Per quanto riguarda Mosca, l’ambasciatore russo Alexandr Ivanovich Matsegora ha dichiarato la vicinanza alla Cina e alla Repubblica Popolare di Corea contro l’ordine globale imposto dagli Stati Uniti. Un’affermazione enunciata in corrispondenza del 74esimo anniversario dell’accordo di cooperazione economica e culturale tra la Russia e la RPDC.
Il portavoce della sicurezza nazionale statunitense, John Kirby, ha affermato che la Russia sta cercando “in maniera attiva” nuove armi e munizioni provenienti dal canale nordcoreano, in cambio di cibo proveniente da Mosca. Uno scambio “alla pari” proposto proprio quando la Corea del Nord sta attraversando un periodo molto duro di carestia e la Russia necessita di ulteriori rifornimenti per il proprio esercito su territorio ucraino.
La creazione di un “asse” Washington-Tokyo-Seoul
Successivamente, il 3 aprile sono iniziate anche le esercitazioni militari antisommergibile tra USA, Giappone e Corea del Sud. Le esercitazioni, della durata di due giorni, sono state necessarie per coordinare in modo efficiente le marine dei tre Paesi nell’eventuale incursione nordcoreana verso Seoul e dintorni. Esse sono avvenute in acque internazionali a sud dell’isola sudcoreana di Jeju e hanno coinvolto un gruppo d’assalto di portaerei statunitensi guidato dalla USS Nimitz. Queste operazioni arrivano in un momento in cui si sono ripresi i canali diplomatici tra Giappone e Corea del Sud, dopo 12 anni di chiusura tra la seconda e la terza economia dell’Asia orientale. L’asse Washington-Tokyo-Seoul spaventa Pechino, che si è opposta ad un «circolo chiuso ed esclusivo di Paesi individuali». Il 23 marzo – giorno in cui si è conclusa l’esercitazione Freedom Shield – il ministero della Difesa nazionale sudcoreano, guidato dal generale Suh Wook, ha annunciato che in giugno riprenderanno altre operazioni militari congiunte tra USA e Corea del Sud in nome dei 70 anni di amicizia e di cooperazione che legano i due Paesi.

L’aspetto più allarmante di tutta questa vicenda forse è quello che riguarda la non risposta della Corea del Nord alla chiamata di routine sulla hotline militare tra i due Paesi della penisola coreana. Yonhap, una delle più importanti agenzie di stampa di Seoul, ricorda come “entrambi i Paesi dovrebbero effettuare le chiamate due volte al giorno attraverso le hotline di collegamento militare stabilite lungo il confine, ma la Corea del Nord ha smesso di rispondere alle chiamate dalla Corea del Sud” da circa una settimana (nel momento in cui si scrive).

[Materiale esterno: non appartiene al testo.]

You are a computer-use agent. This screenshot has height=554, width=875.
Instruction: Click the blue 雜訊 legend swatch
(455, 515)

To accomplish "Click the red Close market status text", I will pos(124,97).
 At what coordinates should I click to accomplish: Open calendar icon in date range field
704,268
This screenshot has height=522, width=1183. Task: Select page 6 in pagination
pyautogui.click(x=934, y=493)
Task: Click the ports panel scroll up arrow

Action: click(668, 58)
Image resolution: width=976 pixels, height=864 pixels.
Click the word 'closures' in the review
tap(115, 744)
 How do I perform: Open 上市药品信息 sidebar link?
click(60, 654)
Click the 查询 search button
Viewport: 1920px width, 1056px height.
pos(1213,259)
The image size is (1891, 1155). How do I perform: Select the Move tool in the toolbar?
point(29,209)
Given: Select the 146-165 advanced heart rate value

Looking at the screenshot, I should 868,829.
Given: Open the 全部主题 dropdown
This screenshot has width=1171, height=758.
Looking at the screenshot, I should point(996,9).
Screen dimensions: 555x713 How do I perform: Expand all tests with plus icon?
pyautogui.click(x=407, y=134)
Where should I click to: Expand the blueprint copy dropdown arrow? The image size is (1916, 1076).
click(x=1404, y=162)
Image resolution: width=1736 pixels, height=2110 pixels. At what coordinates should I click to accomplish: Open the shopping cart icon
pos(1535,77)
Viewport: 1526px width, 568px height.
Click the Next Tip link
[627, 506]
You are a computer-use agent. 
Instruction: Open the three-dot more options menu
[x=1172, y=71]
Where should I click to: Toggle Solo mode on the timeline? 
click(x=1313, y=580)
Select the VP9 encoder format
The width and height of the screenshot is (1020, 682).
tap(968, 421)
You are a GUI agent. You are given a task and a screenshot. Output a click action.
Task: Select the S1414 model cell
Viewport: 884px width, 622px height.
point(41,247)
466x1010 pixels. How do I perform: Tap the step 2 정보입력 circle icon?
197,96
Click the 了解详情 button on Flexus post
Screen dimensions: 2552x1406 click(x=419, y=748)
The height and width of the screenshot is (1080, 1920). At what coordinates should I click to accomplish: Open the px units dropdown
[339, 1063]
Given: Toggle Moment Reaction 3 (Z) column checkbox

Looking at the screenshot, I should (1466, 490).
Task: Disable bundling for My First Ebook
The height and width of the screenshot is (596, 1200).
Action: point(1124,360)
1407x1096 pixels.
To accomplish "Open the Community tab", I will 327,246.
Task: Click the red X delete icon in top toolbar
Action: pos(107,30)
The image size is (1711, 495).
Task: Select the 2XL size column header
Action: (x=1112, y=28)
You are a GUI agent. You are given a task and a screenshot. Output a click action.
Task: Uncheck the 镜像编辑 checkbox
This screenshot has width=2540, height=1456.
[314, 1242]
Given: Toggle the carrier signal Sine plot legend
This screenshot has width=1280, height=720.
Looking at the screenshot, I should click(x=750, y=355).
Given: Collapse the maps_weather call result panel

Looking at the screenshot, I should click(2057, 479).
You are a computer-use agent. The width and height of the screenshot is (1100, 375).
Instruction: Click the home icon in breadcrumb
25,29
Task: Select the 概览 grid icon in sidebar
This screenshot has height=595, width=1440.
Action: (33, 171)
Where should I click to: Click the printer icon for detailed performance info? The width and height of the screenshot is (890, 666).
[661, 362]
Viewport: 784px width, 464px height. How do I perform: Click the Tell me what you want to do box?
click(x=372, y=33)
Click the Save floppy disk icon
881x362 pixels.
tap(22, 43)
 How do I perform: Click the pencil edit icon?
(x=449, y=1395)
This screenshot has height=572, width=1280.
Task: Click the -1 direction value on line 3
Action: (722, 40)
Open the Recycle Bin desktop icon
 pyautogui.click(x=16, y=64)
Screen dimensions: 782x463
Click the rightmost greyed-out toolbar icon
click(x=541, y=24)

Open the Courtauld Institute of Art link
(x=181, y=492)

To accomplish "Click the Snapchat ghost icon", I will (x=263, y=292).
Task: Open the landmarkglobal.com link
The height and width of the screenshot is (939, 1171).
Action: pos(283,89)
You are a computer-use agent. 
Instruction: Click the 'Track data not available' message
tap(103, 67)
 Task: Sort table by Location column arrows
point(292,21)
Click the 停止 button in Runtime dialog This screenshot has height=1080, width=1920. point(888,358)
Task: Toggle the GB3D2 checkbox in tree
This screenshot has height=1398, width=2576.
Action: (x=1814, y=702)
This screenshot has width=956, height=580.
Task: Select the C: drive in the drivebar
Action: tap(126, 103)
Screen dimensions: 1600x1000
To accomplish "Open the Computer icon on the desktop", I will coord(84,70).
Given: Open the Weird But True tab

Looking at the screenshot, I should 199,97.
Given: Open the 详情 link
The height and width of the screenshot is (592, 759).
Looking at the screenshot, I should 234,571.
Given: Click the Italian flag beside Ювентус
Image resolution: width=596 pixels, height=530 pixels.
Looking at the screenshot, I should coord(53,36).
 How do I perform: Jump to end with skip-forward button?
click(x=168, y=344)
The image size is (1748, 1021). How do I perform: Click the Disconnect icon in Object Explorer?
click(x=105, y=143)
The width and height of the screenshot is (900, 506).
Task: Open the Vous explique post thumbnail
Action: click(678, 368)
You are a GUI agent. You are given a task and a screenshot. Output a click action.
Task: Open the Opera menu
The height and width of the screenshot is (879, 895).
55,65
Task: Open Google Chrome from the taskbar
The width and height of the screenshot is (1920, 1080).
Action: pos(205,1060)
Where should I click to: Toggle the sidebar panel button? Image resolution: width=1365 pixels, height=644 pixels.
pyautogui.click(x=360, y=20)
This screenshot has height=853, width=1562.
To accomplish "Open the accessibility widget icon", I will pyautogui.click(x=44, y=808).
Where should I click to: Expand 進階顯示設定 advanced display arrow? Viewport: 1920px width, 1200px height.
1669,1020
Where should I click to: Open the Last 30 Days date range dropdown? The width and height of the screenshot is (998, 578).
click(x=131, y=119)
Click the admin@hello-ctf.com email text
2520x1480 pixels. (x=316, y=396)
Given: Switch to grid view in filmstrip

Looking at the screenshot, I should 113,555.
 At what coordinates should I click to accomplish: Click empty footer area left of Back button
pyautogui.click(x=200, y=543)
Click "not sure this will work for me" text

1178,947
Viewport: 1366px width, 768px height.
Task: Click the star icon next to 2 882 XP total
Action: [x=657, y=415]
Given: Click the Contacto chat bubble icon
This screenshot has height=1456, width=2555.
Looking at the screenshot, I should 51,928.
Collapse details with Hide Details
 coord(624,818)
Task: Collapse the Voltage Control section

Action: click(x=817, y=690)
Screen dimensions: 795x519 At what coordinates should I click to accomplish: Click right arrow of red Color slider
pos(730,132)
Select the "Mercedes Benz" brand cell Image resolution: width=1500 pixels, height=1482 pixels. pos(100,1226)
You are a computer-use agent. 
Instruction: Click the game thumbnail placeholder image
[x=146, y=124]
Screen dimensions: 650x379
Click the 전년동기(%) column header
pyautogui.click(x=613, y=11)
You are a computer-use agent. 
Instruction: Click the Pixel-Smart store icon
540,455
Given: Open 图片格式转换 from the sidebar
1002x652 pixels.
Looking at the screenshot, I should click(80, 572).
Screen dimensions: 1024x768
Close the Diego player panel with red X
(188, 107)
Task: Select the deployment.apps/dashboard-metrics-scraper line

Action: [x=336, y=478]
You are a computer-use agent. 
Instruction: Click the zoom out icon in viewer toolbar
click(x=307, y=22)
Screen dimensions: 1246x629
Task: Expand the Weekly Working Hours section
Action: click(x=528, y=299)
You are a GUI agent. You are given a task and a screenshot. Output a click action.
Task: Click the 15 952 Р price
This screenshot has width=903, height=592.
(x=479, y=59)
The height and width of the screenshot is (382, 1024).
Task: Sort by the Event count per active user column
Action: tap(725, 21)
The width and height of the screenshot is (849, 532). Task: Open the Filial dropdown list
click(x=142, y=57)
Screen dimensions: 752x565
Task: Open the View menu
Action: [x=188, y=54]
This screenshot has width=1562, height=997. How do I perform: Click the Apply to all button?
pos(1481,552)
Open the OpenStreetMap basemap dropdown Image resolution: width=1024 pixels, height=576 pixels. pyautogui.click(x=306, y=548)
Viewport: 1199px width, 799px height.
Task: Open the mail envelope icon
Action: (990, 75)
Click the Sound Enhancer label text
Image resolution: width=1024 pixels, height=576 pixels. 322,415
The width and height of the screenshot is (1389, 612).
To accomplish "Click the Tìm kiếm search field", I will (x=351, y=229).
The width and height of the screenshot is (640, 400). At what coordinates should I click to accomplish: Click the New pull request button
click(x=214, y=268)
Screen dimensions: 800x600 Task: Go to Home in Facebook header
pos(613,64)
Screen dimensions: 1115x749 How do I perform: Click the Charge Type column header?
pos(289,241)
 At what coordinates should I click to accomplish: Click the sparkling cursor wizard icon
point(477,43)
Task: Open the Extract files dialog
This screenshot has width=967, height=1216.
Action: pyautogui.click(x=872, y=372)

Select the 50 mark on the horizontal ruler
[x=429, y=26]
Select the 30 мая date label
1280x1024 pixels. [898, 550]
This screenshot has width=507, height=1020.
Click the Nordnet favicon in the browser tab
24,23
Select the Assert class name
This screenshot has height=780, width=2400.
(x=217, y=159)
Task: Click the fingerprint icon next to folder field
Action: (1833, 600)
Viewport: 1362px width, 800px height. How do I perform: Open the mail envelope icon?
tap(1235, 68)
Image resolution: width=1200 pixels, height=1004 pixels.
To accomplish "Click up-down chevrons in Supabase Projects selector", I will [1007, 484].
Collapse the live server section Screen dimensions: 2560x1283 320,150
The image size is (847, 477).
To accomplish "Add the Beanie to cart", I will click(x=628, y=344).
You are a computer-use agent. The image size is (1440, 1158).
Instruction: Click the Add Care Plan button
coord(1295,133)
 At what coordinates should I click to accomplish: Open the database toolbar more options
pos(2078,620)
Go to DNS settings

Questa fase di silenzio avviene proprio quando il think tank statunitense “38 North” è riuscito a mostrare attraverso alcune immagini satellitari un aumento delle attività nel principale sito nucleare della Corea del Nord, che potrebbe dimostrare come nel sito di Yongbyon un reattore nucleare ad acqua leggera (ELWR) sia prossimo al completamento e al passaggio allo stato operativo.
Le esercitazioni Freedom Shield conclusesi lo scorso marzo non hanno fatto che dare inizio ad uno stato di alta (se non altissima) tensione in Asia orientale, mentre Cina, Russia e Corea del Nord “fanno quadrato” contro le minacce rappresentate dal fronte composto dagli Stati Uniti e dai suoi alleati nella regione indopacifica, diventata ormai vitale per gli interessi geostrategici di tutti gli attori in gioco.